Les juges du fond avaient caractérisé qu’à la date des actes de vente et antérieurement à ceux-ci, le garant d’achèvement n’avait pas eu connaissance de la situation financière obérée du constructeur, ce que ne manque pas de relever la Cour de cassation. Cette situation financière lui avait en effet été dissimulée par la remise de fausses attestations – le garant d’achèvement n’était donc plus tenu de connaître ou de rechercher une telle information.

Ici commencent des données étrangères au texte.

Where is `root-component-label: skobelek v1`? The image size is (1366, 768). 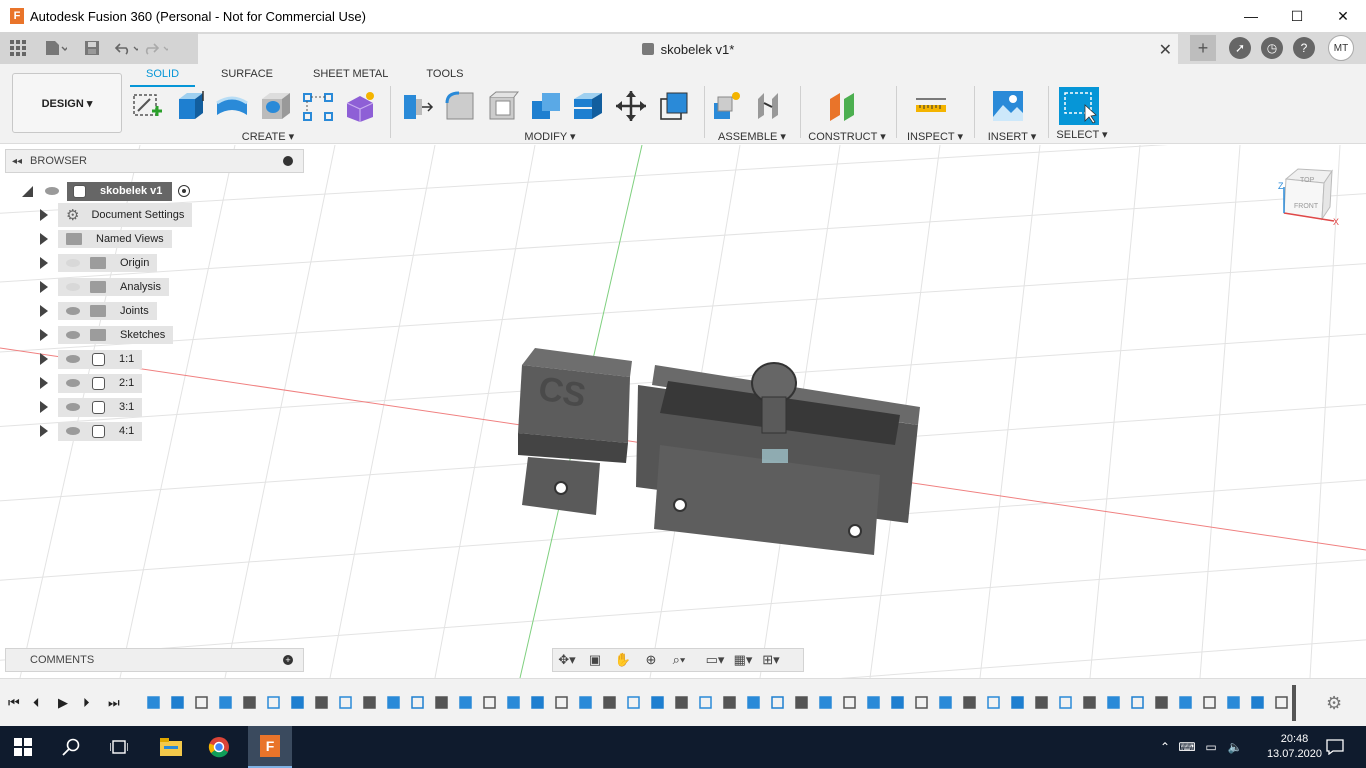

Cette solution n’est sur ce point pas nouvelle. Dans une autre affaire, la Cour de cassation a retenu que l’acquéreur ne pouvait reprocher au garant de livraison de l’avoir laissé signer le contrat alors que grâce aux informations reçues de l’architecte, le garant pouvait légitimement penser que l’ouvrage pourrait être achevé (cass.civ. 3, 26 novembre 2014, n° 13-22.863).
- Sur la différence entre garantie d’achèvement et garantie de remboursement
La Cour de cassation ajoute enfin que les accédants ne peuvent se retourner contre le garant d’achèvement au titre des préjudices causés par la résolution de la vente en rappelant la différence entre la garantie d’achèvement et la garantie de remboursement. La 3ème chambre rappelle ainsi que la garantie d’achèvement n’empêche pas l’application du droit général permettant notamment de demander la résolution du contrat (pour exemple, CA Paris, 16 juin 1998, n° 96-10.090).
En ce sens, le garant ne saurait être condamné à verser aux acquéreurs la somme nécessaire à l’achèvement des travaux lorsque ces derniers sollicitent la réparation d’un préjudice constitué par la perte de déductions d’impôt et de loyers, le remboursement de la TVA, les intérêts d’emprunt ou leur préjudice moral (cass. civ. 3, 29 octobre 2015, n° 14-23.354).